I’ve made some changes to the model according to my input.
Image input is torch.Size([1, 4, 224, 224]), numeric input (48 landmarks with 2 coordinates each) torch.Size([1, 48, 2]) and a label with torch.Size([1]).
class MixedNetwork(nn.Module):
def __init__(self):
super(MixedNetwork, self).__init__()
image_modules = list(models.resnet18().children())[:-1]
self.image_features = nn.Sequential(*image_modules)
self.landmark_features = nn.Sequential(
nn.Linear(in_features=2,out_features=16,bias=False),
nn.ReLU(inplace=True),
nn.Dropout(p=0.25),
nn.Linear(in_features=16,out_features=2,bias=False),
nn.ReLU(inplace=True),
nn.Dropout(p=0.25))
self.combined_features = nn.Sequential(
nn.Linear(32,16),
nn.ReLU(),
nn.Linear(16,2)
)
def forward(self, image, landmarks):
a = self.image_features(image)
b = self.landmark_features(landmarks)
x = torch.cat((a.view(a.size(0), -1), b.view(b.size(0), -1)), dim=1)

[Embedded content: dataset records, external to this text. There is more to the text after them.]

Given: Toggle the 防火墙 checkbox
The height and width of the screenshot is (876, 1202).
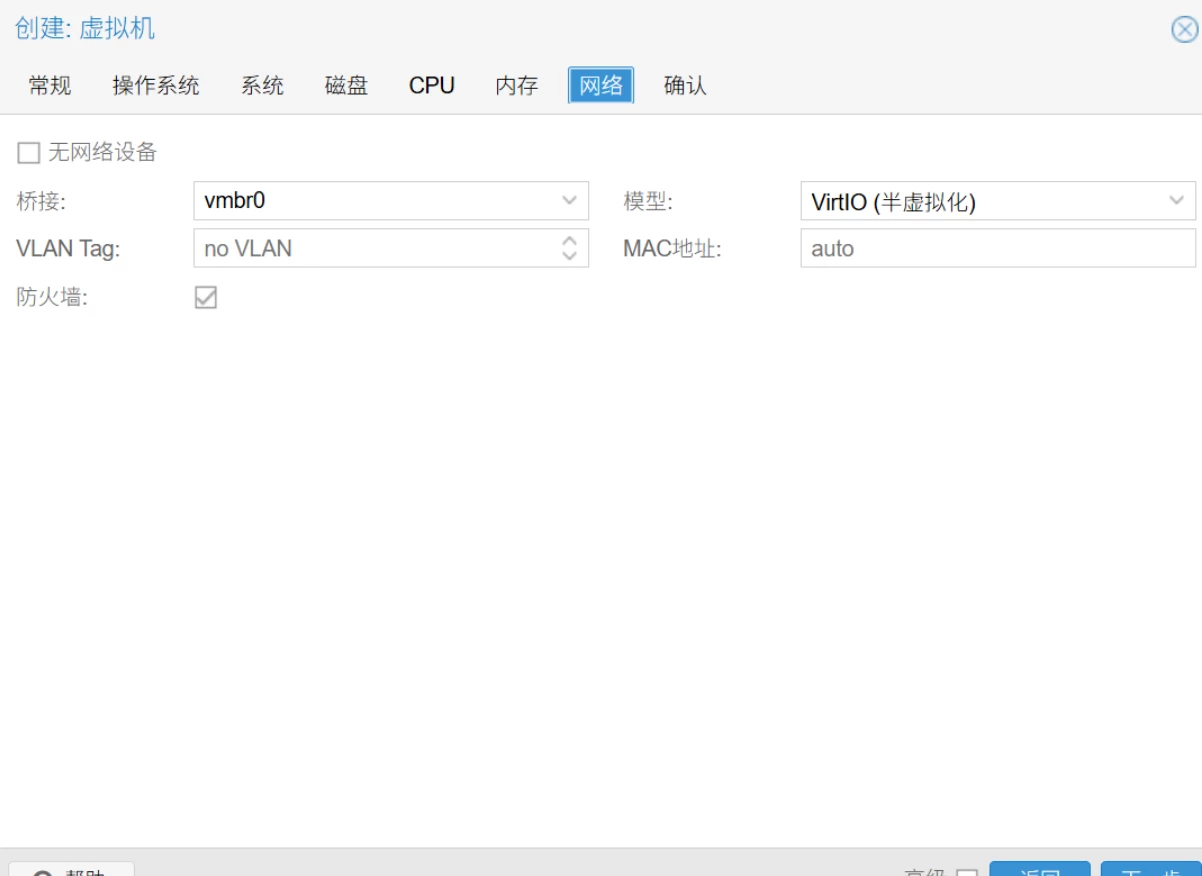Looking at the screenshot, I should pyautogui.click(x=206, y=298).
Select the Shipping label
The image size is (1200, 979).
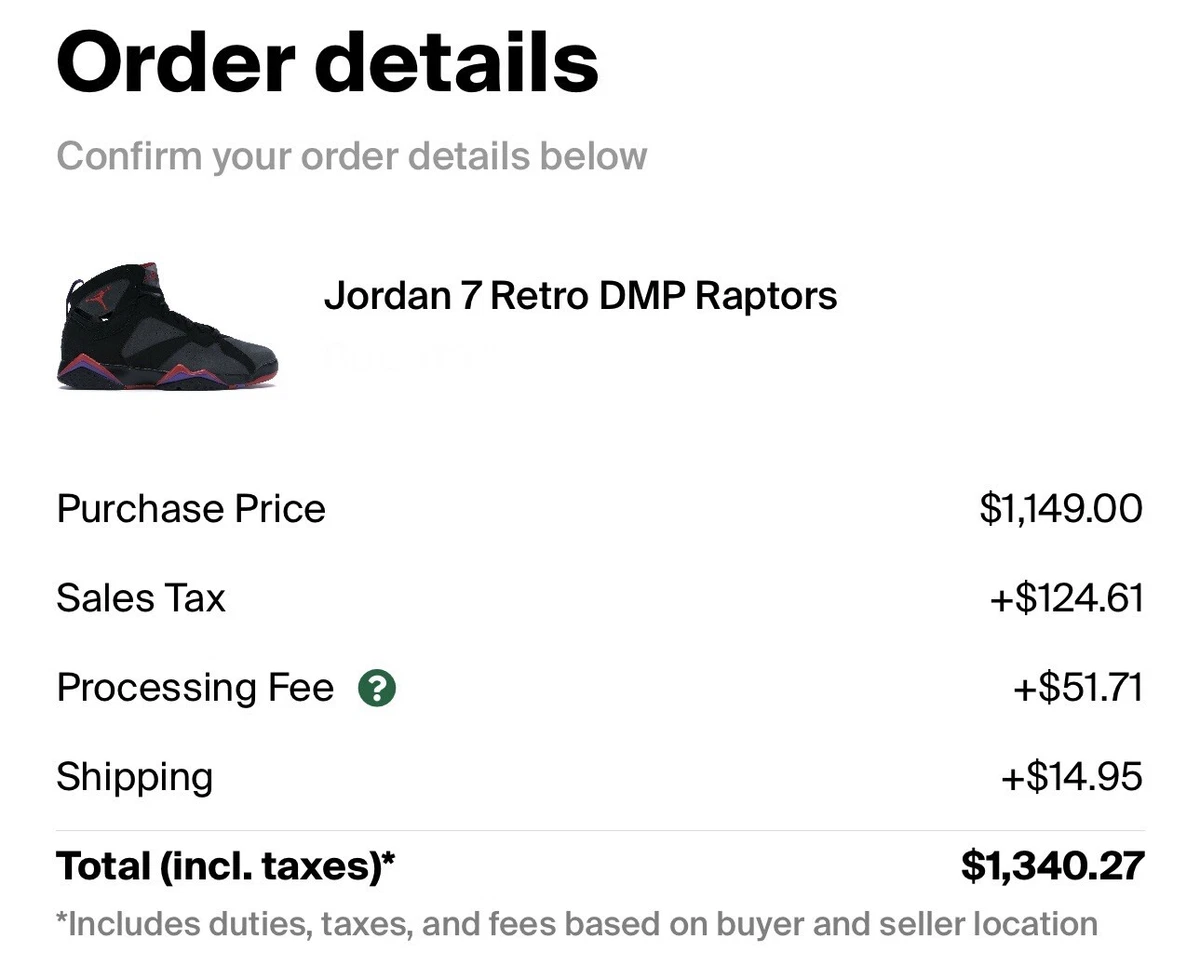tap(135, 778)
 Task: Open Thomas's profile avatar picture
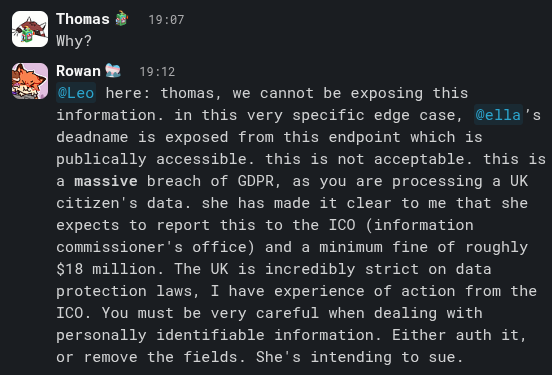tap(30, 29)
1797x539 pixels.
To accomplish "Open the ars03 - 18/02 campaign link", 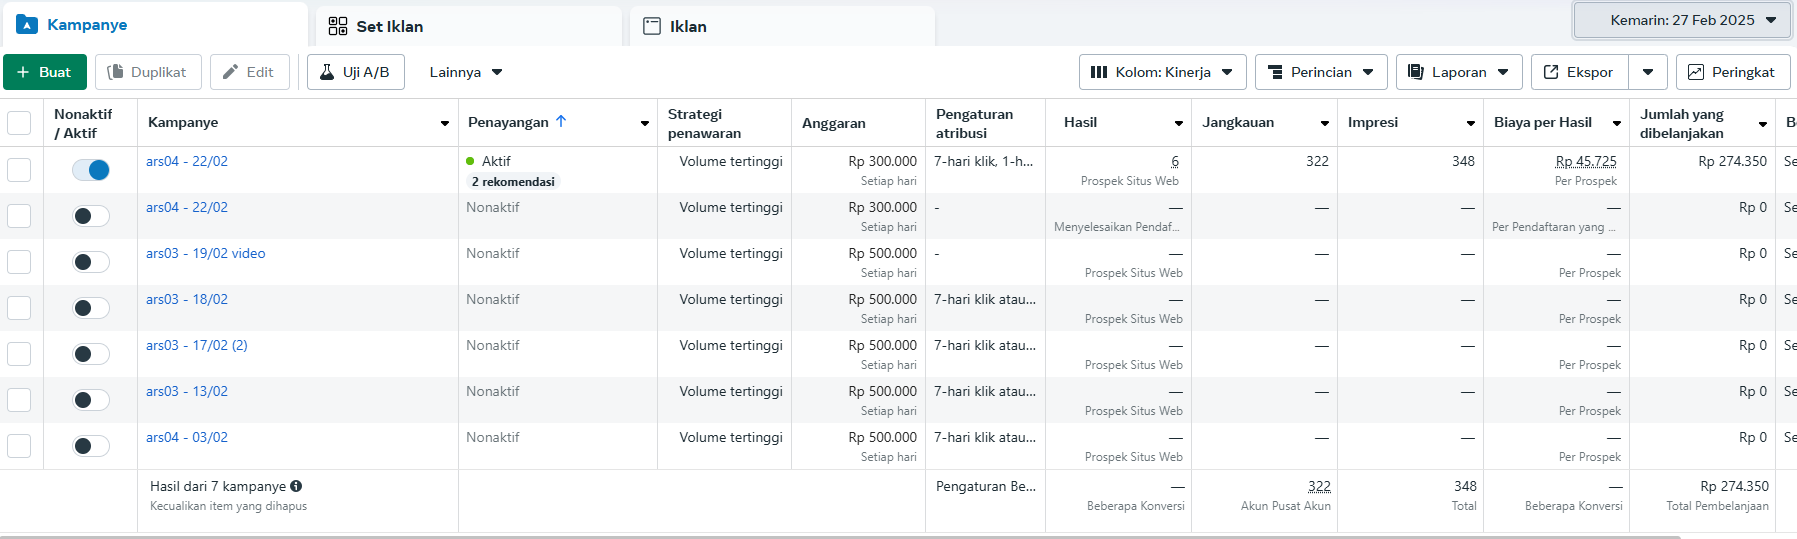I will point(187,299).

x = self.combined_features(x)
x = F.sigmoid(x)
return x
I keep getting the error:
RuntimeError: Expected 3D (unbatched) or 4D (batched) input to conv2d, but got input of size: [1, 1, 4, 224, 224]
Here I don’t understand why there’s an extra one in the size - the input tensor is [1, 4, 224, 224]. Secondly, the picture is colored, so 4 channels are okay for resnet18, right?